2. The exact command(s) you ran: `python data_preprocessing.preprocess_co3d` 
3. What you observed (including the full logs):
![image](https://github.com/user-attachments/assets/e27e93a5-fa31-4ee6-8887-9adf43fda555)

Please also simplify the steps as much as possible so they do not require additional resources to
   run, such as a private dataset.
shapovalov commented 1 month ago

@amanikiruga Thanks for the report. Indeed, we broke the compatibility during refactoring. Try the github version, i.e. I hope the compatibility will be restored by https://github.com/facebookresearch/pytorch3d/commit/d0d0e020071c34ffa0953c00f9e85be0672b597e

More generally though, this field is an implementation detail (it is NOT the annotation bounding box, but merely an intermediate variable used in padded cropping). Does your code mean to load uncropped frames? In that case, you could just pass box_crop=False. The dataset API is quite flexible.

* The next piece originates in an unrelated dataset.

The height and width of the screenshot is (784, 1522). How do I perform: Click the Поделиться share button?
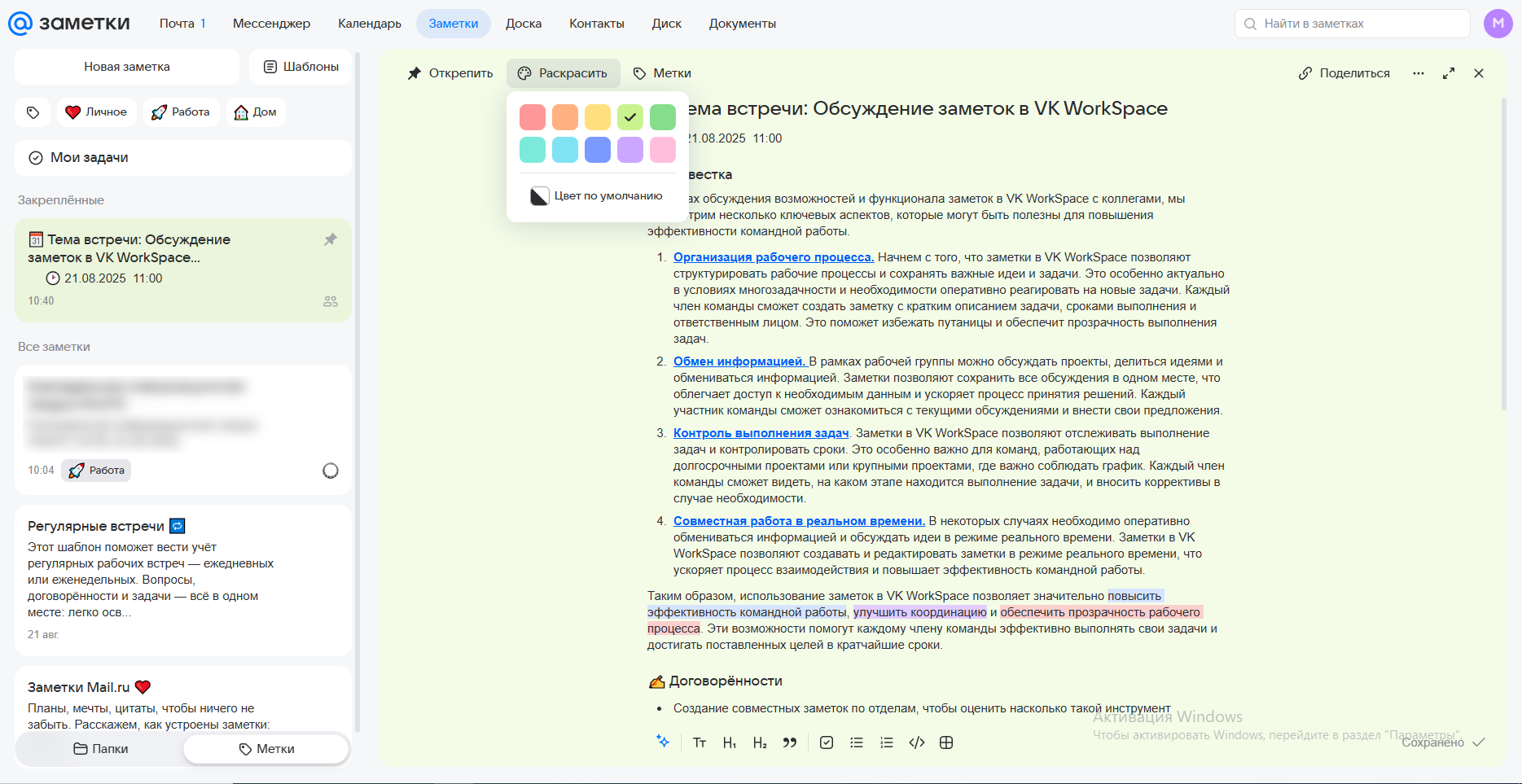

amanikiruga commented 1 month ago

Thank you @shapovalov I did of course just try use the intermediate value calculated in the current github version but it gave different values to the 0.7.2 values here: https://github.com/facebookresearch/pytorch3d/blob/9fb452db5c8bc1913c6e33fd7056033f6c59d634/pytorch3d/implicitron/dataset/json_index_dataset.py#L446

I'm not sure why but I can look into it if that will be helpful.

Indeed I am using the cropped values and I would just need to know the cropped coordinates in the original resolution. This is because I wanted to get the foreground object from the original image but the foreground mask is in the 800x800 cropped resolution. Unless there is a better way of doing this?

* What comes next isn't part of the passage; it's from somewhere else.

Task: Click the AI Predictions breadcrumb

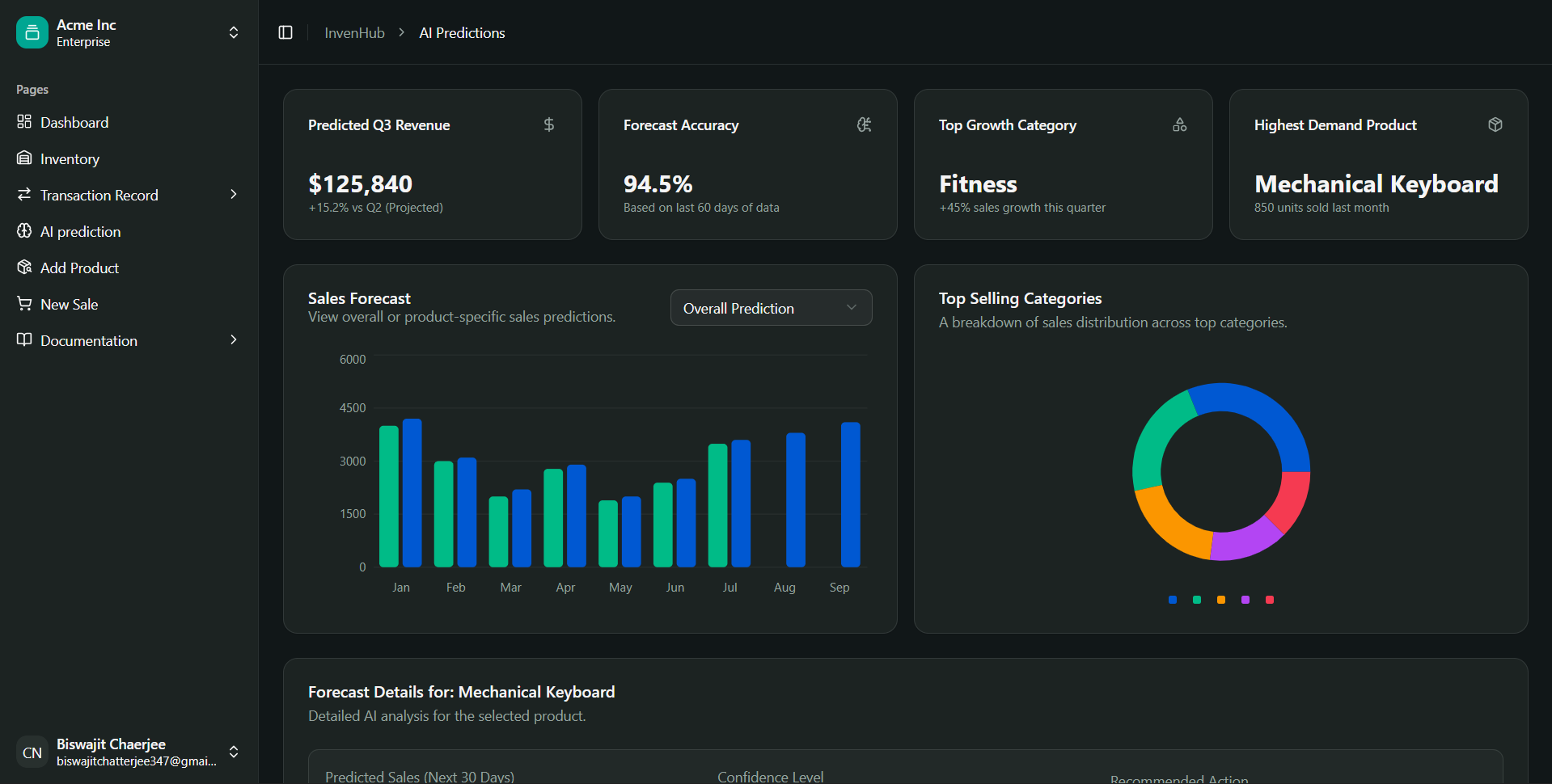Action: tap(462, 33)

shapovalov commented 1 month ago

@amanikiruga I see. If you create a dataset turning off resizing and cropping, it will return the original images and masks. To do that, in your code, pass the frame data builder args explicitly, something like:

dataset_JsonIndexDataset_args=DictConfig(
            {"remove_empty_masks": False,
             "load_point_clouds": True,
             "image_height": None,
             "image_width": None,
             "box_crop": False,
              }
        ),

Then you can resize the mask if you have to.

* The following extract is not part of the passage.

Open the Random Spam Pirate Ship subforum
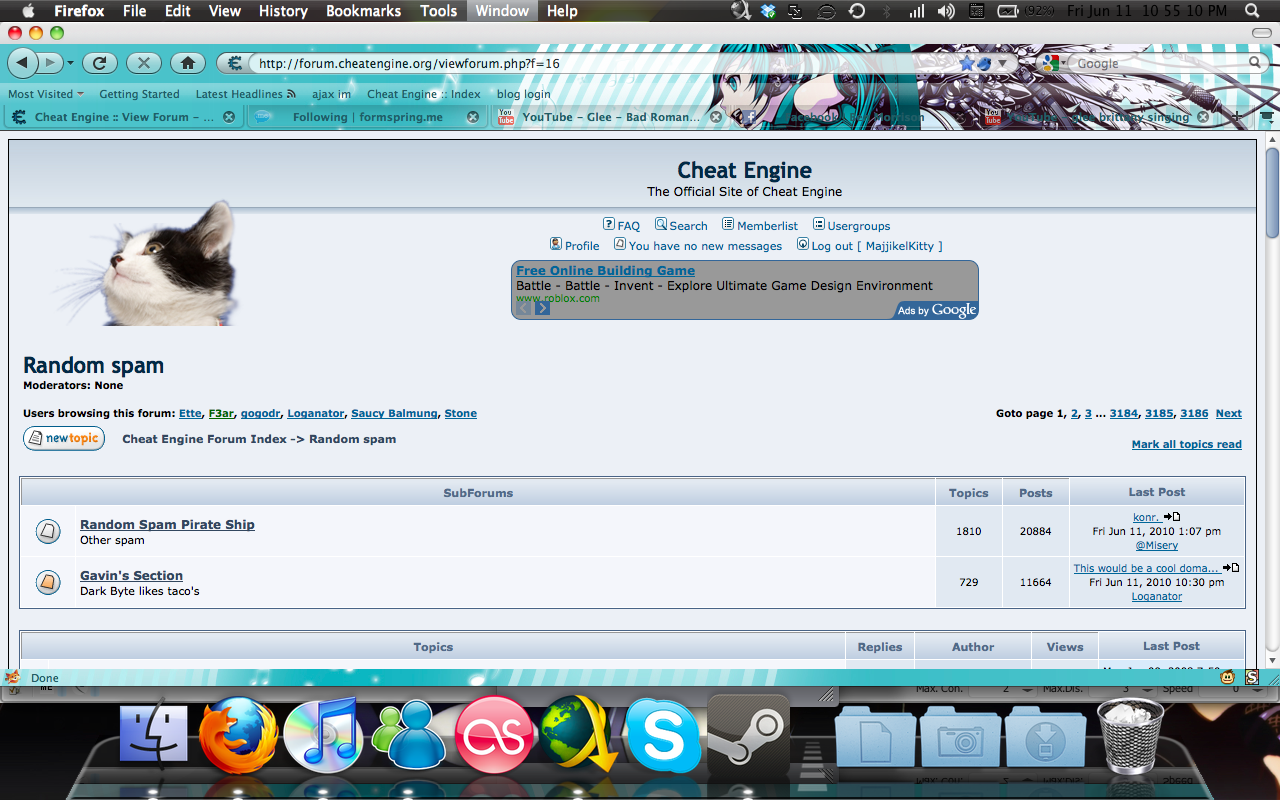Viewport: 1280px width, 800px height. (167, 525)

Indeed I am using the cropped values and I would just need to know the cropped coordinates in the original resolution.

Then probably the cropping behaviour may have changed. This value is indeed used (almost) directly to crop the image before resizing. Do you also see different crops in the old version?

To produce this variable, we: 1) call get_clamp_bbox to pad the bounding box with box_crop_context, 2) call clamp_box_to_image_bounds_and_round to make sure the bbox is within image bounds.

There are also some xyxy/xywh conversions along the way. This behaviour does not seem changed by https://github.com/facebookresearch/pytorch3d/commit/ebdbfde0cee9d6adca2c0508f1a664c13d3cd65a Feel free to dig deeper if you are still blocked.